Sciatic pain can be caused by many conditions including a bulging disc, arthritis of the spine, a tight pirformis muscle in your buttocks and even trigger points in your muscles. Depending on the cause and the severity, you could also experience numbness, tingling or weakness in the leg. Treatment and exercise strategies depend greatly on the cause but most will emphasize the following concepts:
- Core muscle strengthening. Many sciatica exercises focus on strengthening the abdominal and back muscles in order to provide more support for the back. When patients engage in a regular program of gentle strengthening and stretching exercises, they can recover more quickly from a flare up of sciatica and are less likely to experience future episodes of pain.

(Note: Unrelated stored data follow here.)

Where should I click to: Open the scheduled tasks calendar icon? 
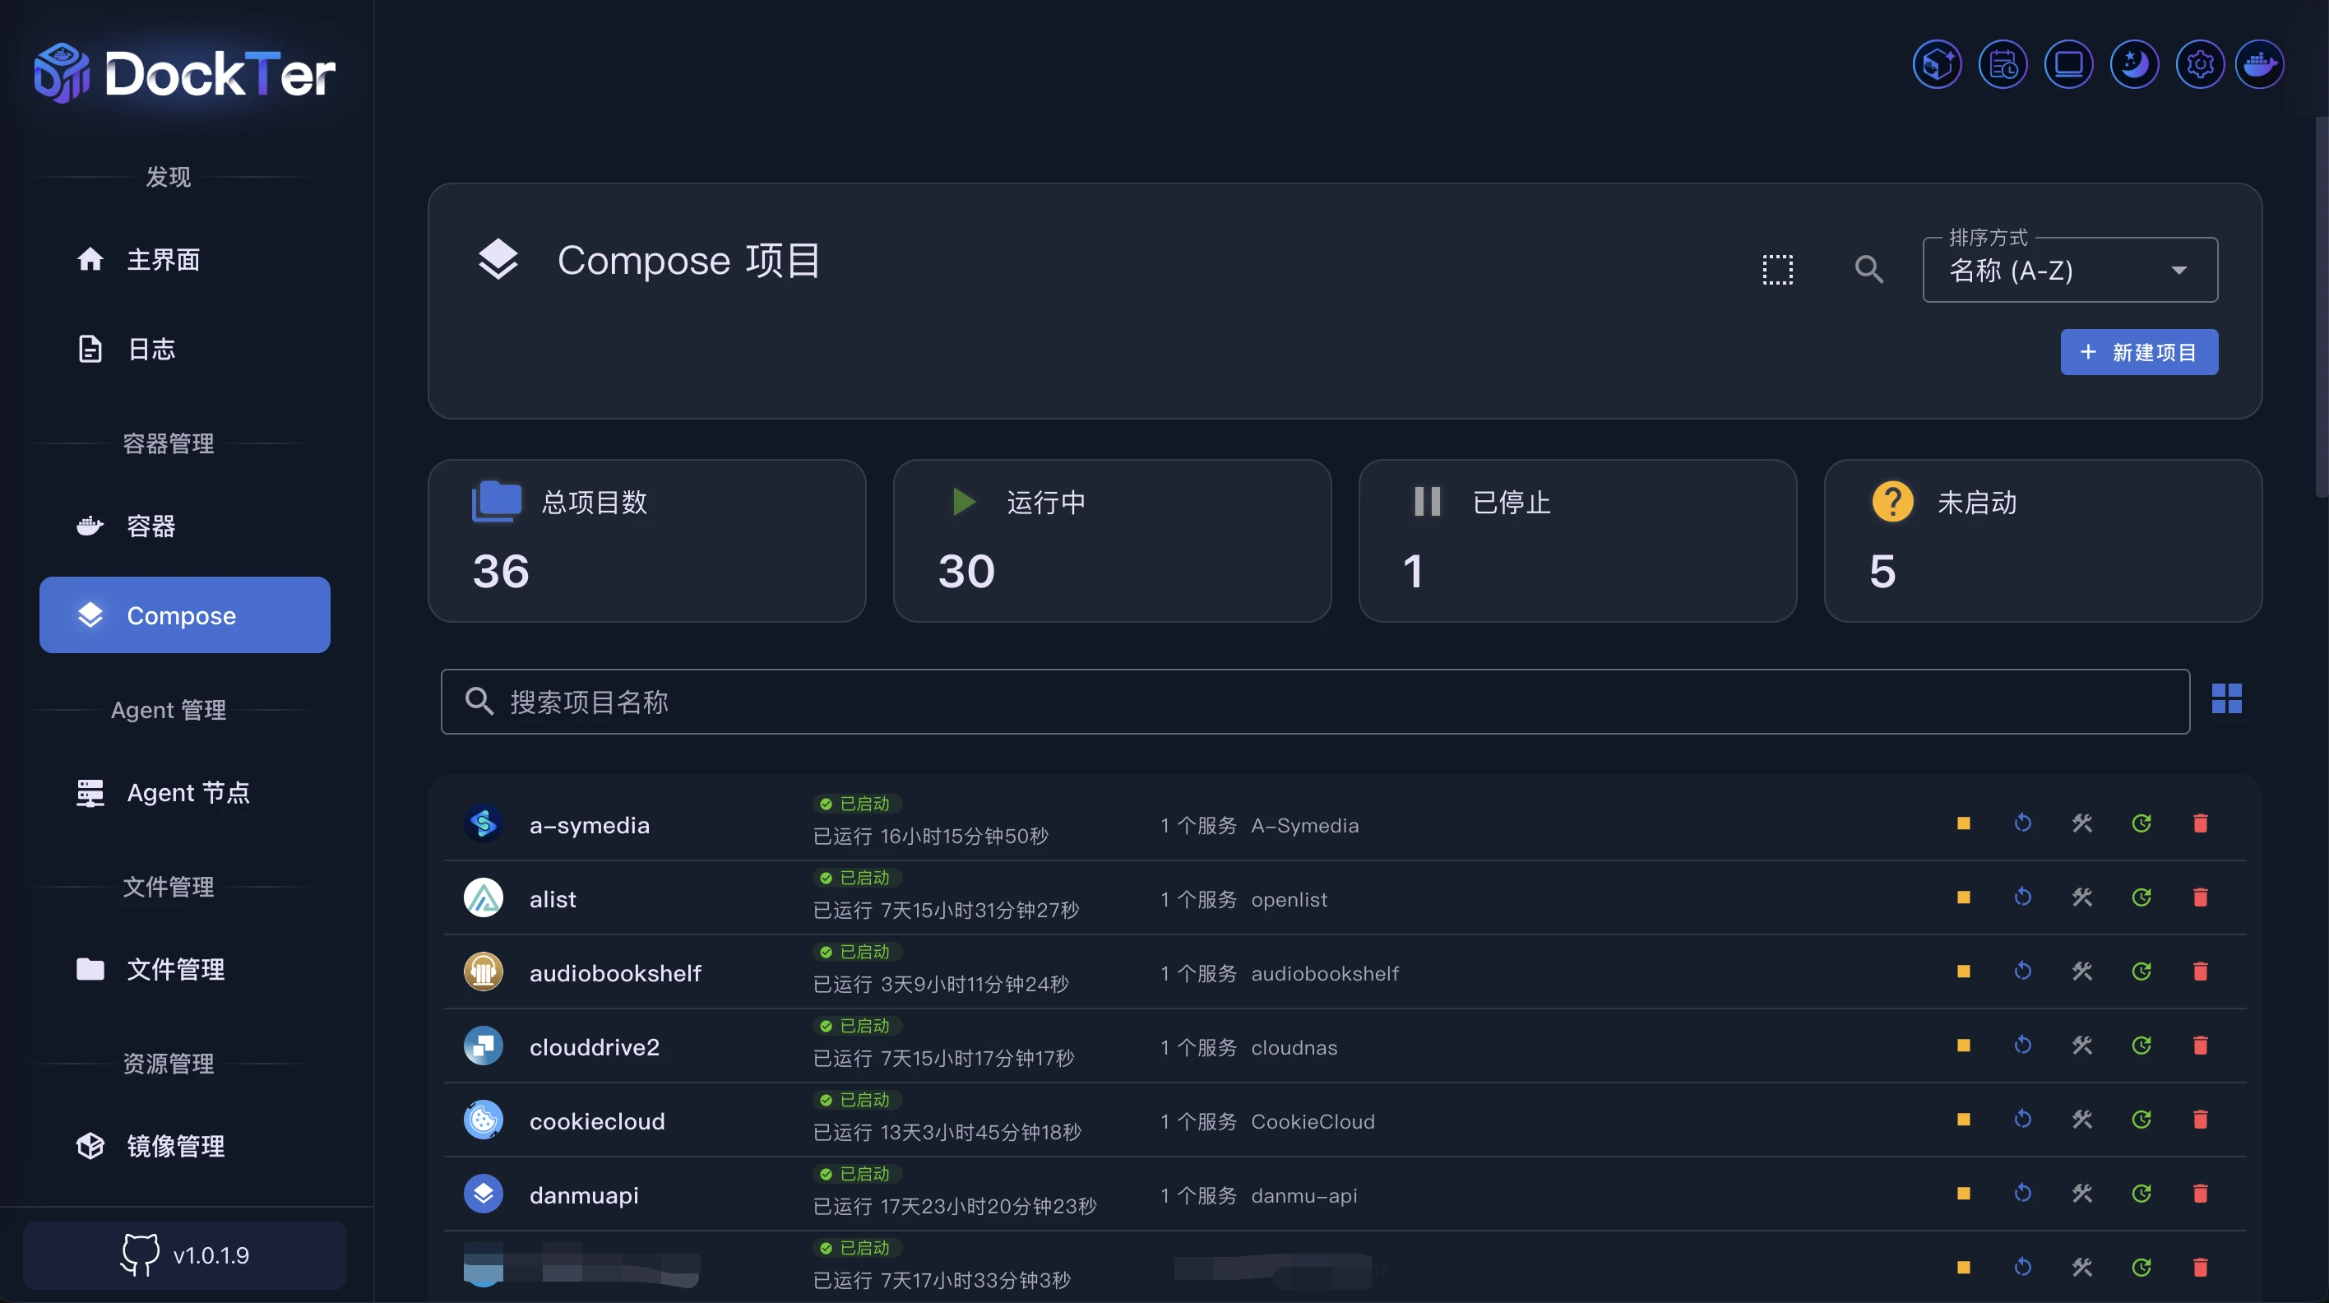click(2003, 64)
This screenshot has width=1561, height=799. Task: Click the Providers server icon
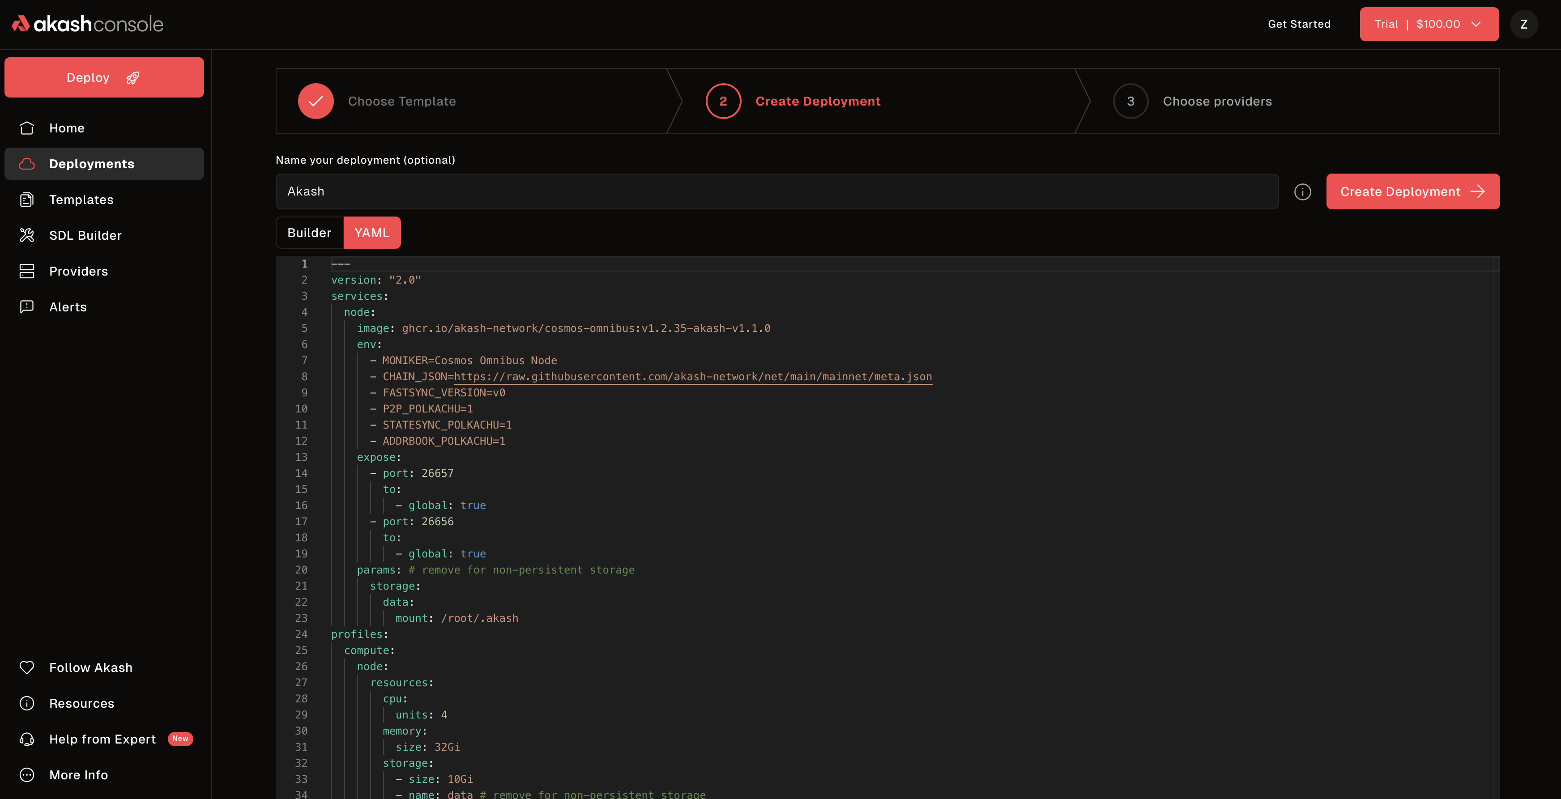(27, 271)
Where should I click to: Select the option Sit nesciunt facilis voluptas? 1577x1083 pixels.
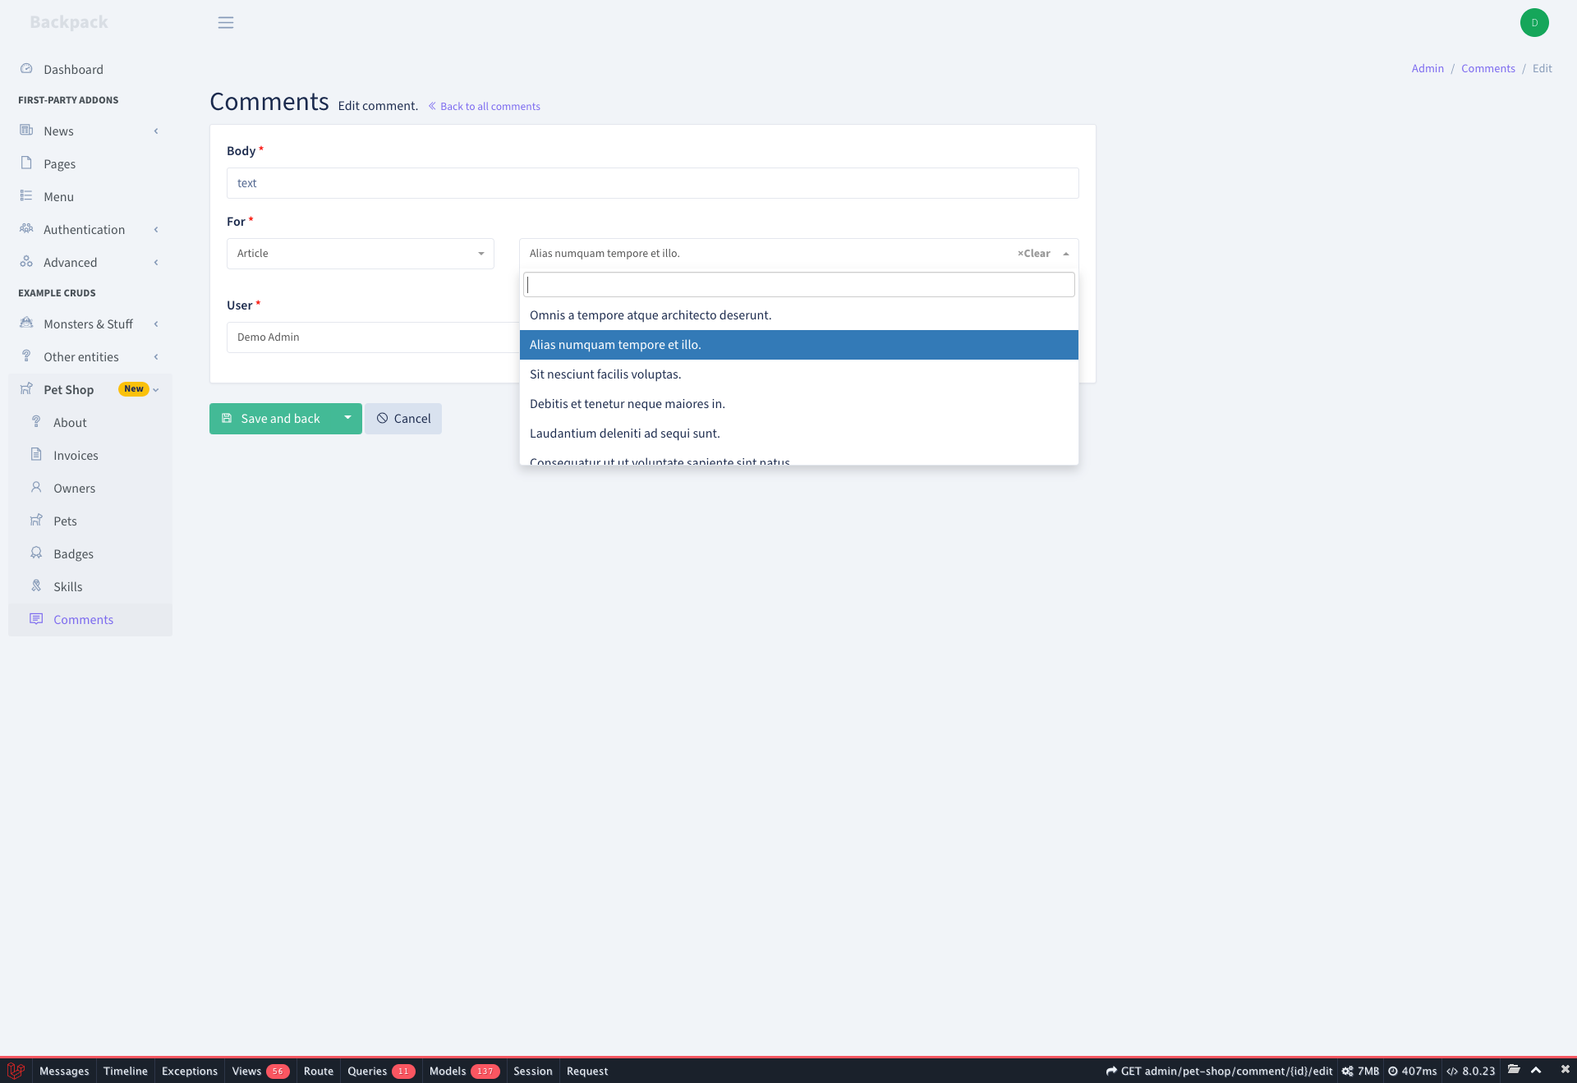click(605, 374)
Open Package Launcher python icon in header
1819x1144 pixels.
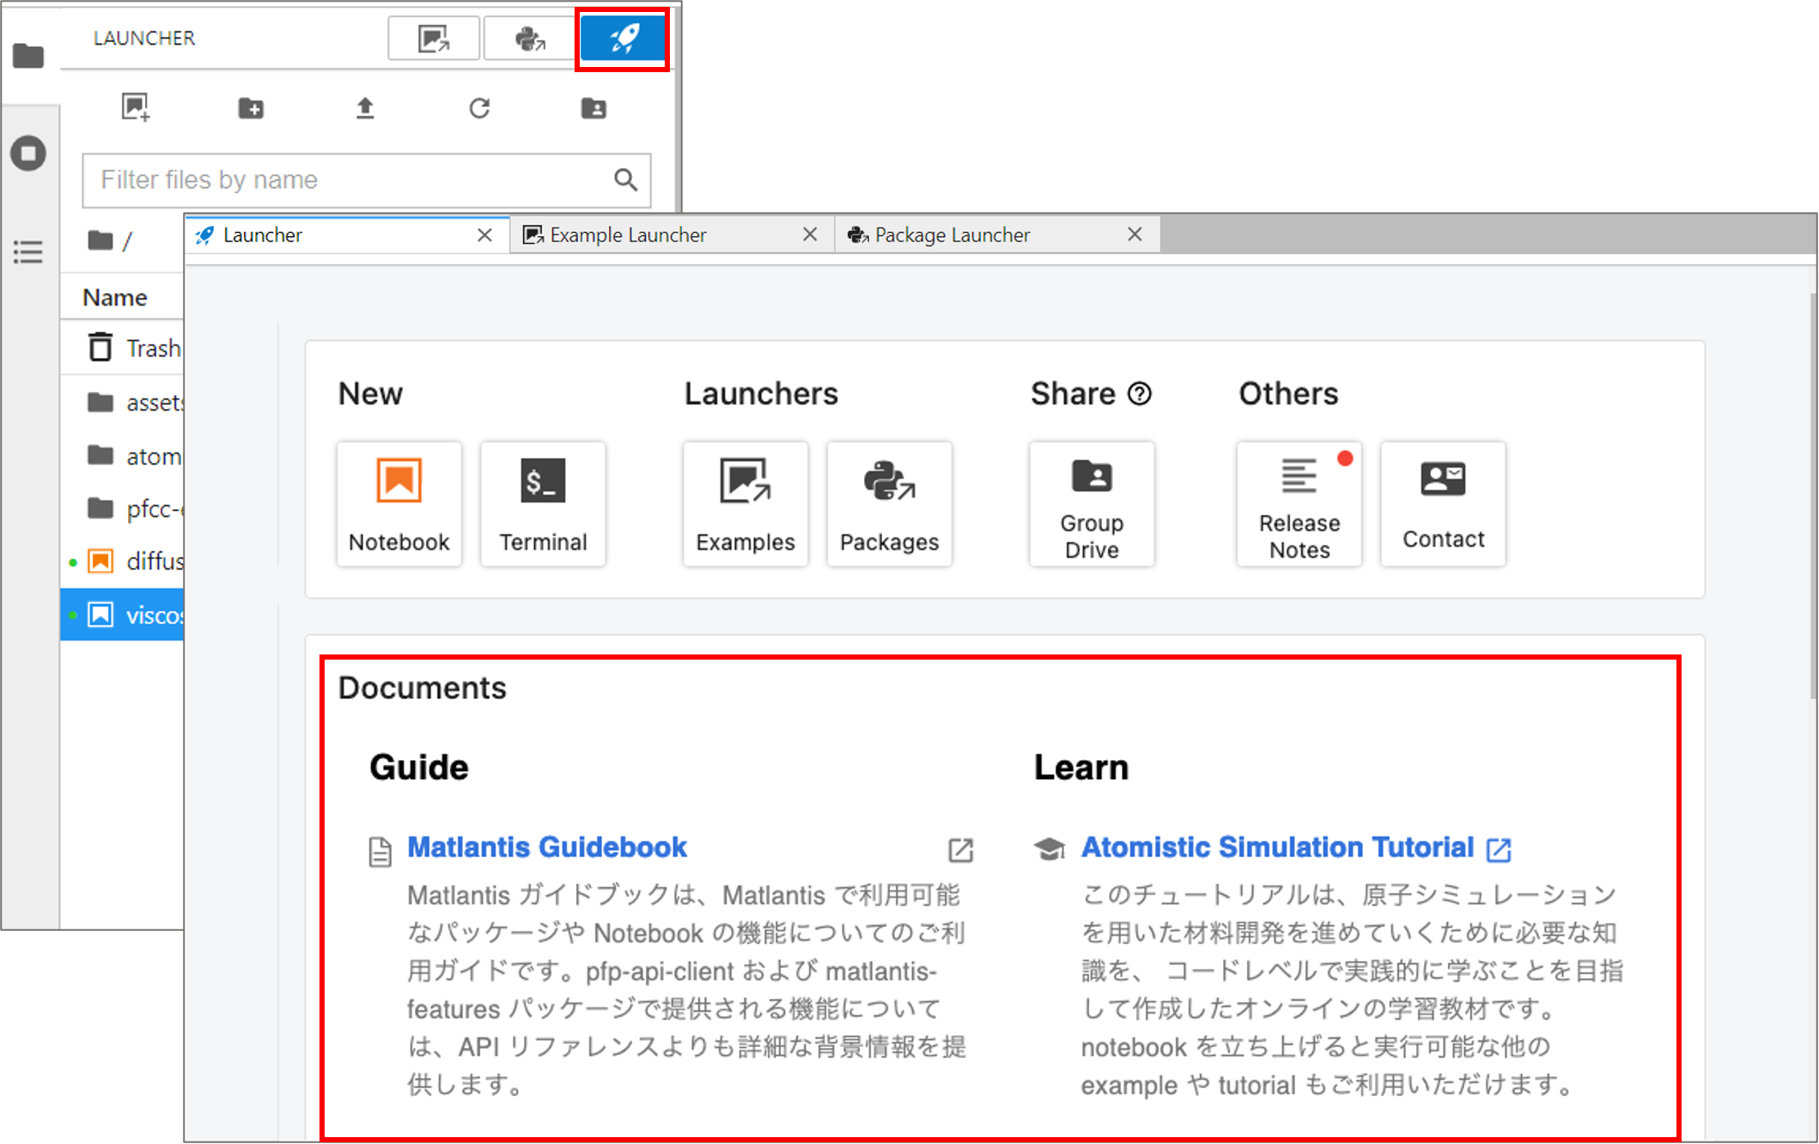click(x=529, y=39)
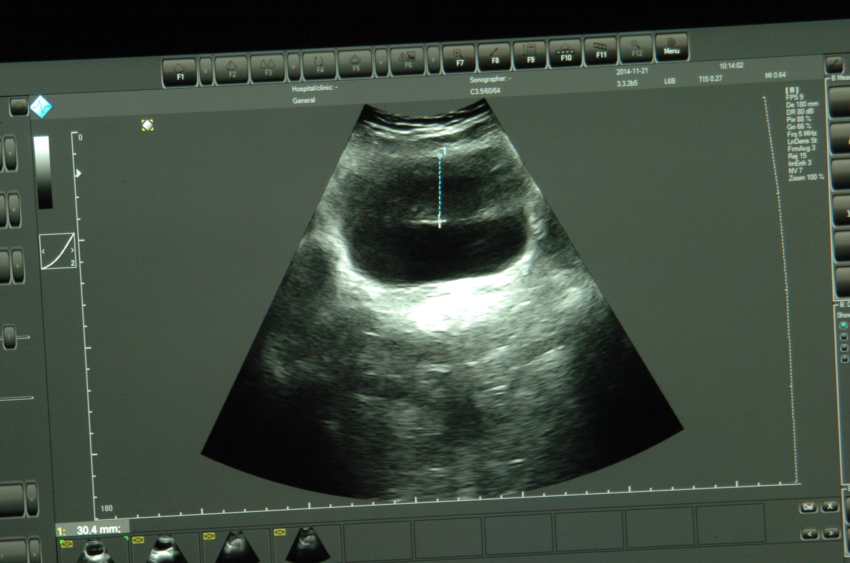
Task: Click the F10 probe selection button
Action: point(565,53)
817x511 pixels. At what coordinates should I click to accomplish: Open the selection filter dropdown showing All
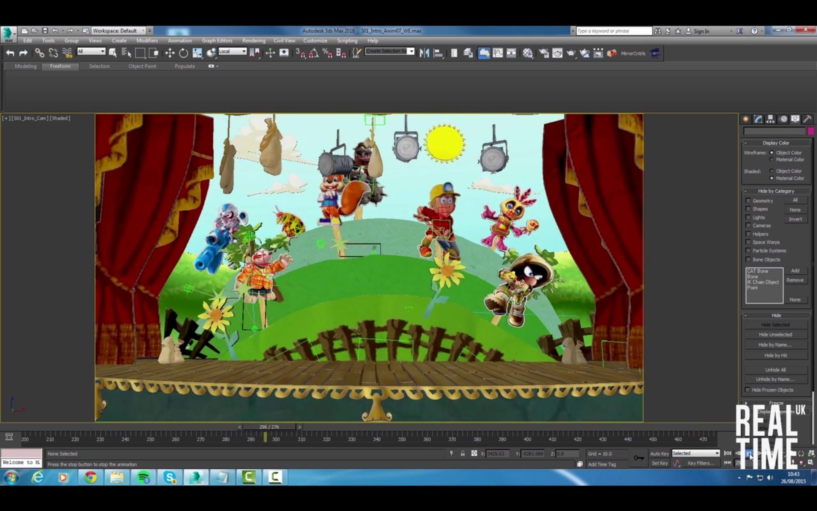click(x=91, y=51)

- Hamstring stretching. The hamstrings are muscles located in the back of the thigh. Overly tight hamstrings increase the stress on the low back and often aggravate or even cause some of the conditions that result in sciatica.
- Proper form. Doing the right exercises but doing them without proper form can make the exercises relatively ineffective and may even lead to continued or increased pain. It is generally advisable to learn the exercises under the guidance of an appropriately trained health practitioner, such as a massage therapist, chiropractor or physiotherapist.
- Adjustment of daily habits. In addition to an exercise routine, patients with sciatica should minimize everyday stress on the lower back, including using appropriate ergonomics while lifting, maintaining good posture, making sure the lower back is supported while sitting, and avoiding sitting or standing for long periods of time.
Before beginning any exercise program, it’s essential to see a health professional to get a correct diagnosis and to rule out any more serious problems. The specific exercises will differ based on the condition that is causing the sciatic pain, so never try to self-treat before consulting a health professional.